Document section =

───

It started two weeks ago when ‘Spiral Town’ was uploaded to the Stable Diffusion Reddit forum. The image, which shows a pastel town under a blue sky amidst a series of concentric circles, blew up on the site formerly known as Twitter. Some of the reactions were expected: it’s sad that the art was AI generated, the beauty of the picture doesn’t withstand close scrutiny, and that AI art simply isn’t art.
First, it goes without saying that AI generated art raises a number of difficult ethical challenges. Consent to use pieces of artwork within the training corpus, the economic impact of AI art generators on the livelihoods of artists, the prevalence of biassed outputs, and the knock-on impact on human creativity are just some of the open questions that remain unanswered.
These were, though, issues that I expected the popularity of the image to raise (after all, you can pretty much guarantee that any sufficiently popular post will provoke instances of every common opinion you can think of on any given issue). But what felt to me to be a distinct vein of discussion was whether we ought to describe these types of images as a new style of art entirely.
I’ll introduce a few conceptual tools we can use for trying to determine whether or not you might describe the style as something new or distinct, but, before that, let’s take a step back to define precisely what we’re talking about. Spiral Town was one of the first popular examples of an approach to AI art generation using a model known as ControlNet that lets users add additional, well, controls to image generation using Stable Diffusion. If, for example, you provide a depth map, the ControlNet model generates an image that’ll preserve its spatial information. After Spiral Town paved the way for popular interest in the approach, users shared images incorporating other types of spirals, squares, and even memes. Some even built minigames in which you move uniform pieces around to form a final picture.
A quick word before we begin: this article is about whether we ought to view controllism (defined as images created using ControlNet or similar approaches designed to integrate words, shapes or symbols within an image in a way that substantially changes the overall artistic artefact) as a wholly new art style, not whether any AI generated image can be described as art.

───

Things to do =
a - Summarize the article on Spiral Town in two sentences.
b - Answer these questions about the article on Spiral Town:
(i) On which forum was Spiral Town first uploaded?
(ii) What does the ControlNet model preserve when a user provides a depth map?
(iii) What term does the article use for images created with ControlNet or similar approaches?

[Records]
───

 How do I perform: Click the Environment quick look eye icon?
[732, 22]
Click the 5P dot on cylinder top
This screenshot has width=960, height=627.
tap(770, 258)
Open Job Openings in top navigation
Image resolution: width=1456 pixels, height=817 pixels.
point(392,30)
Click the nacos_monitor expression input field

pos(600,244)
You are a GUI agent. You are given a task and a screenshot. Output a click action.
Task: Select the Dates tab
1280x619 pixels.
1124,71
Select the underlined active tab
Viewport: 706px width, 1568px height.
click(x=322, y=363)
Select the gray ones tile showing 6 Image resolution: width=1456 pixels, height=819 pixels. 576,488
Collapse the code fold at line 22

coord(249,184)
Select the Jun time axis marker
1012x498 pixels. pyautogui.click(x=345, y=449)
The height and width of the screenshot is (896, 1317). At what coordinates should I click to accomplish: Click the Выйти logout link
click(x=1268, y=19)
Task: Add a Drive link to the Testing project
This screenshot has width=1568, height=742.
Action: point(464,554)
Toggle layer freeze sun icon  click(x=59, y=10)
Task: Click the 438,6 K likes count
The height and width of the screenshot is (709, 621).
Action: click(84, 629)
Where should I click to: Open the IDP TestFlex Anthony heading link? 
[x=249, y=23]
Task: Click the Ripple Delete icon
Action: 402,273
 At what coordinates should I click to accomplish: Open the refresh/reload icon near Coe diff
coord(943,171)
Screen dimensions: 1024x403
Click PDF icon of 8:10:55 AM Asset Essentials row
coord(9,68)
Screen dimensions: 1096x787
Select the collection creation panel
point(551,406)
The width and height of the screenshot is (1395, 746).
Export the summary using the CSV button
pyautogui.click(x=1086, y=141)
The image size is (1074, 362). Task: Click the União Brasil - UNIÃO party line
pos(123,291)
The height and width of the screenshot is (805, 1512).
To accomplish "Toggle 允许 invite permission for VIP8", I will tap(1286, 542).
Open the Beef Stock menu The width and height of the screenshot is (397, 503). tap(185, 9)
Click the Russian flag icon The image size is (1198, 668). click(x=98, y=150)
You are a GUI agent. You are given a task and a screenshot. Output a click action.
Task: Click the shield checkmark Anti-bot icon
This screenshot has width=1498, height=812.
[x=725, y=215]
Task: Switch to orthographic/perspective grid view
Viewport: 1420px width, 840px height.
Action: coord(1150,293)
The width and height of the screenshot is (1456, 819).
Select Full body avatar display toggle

───

Answers to the tasks =
a - The AI-generated image "Spiral Town," first uploaded to the Stable Diffusion Reddit forum, spread widely on the site formerly known as Twitter and drew both familiar criticism of AI art and a distinct discussion of whether such images form a new style of art. The article explains that the image was made with ControlNet, a model that adds controls to image generation with Stable Diffusion, and states that its question is whether "controllism" is a wholly new art style, not whether any AI-generated image can be called art.

b -
(i) The Stable Diffusion Reddit forum.
(ii) The depth map's spatial information.
(iii) Controllism.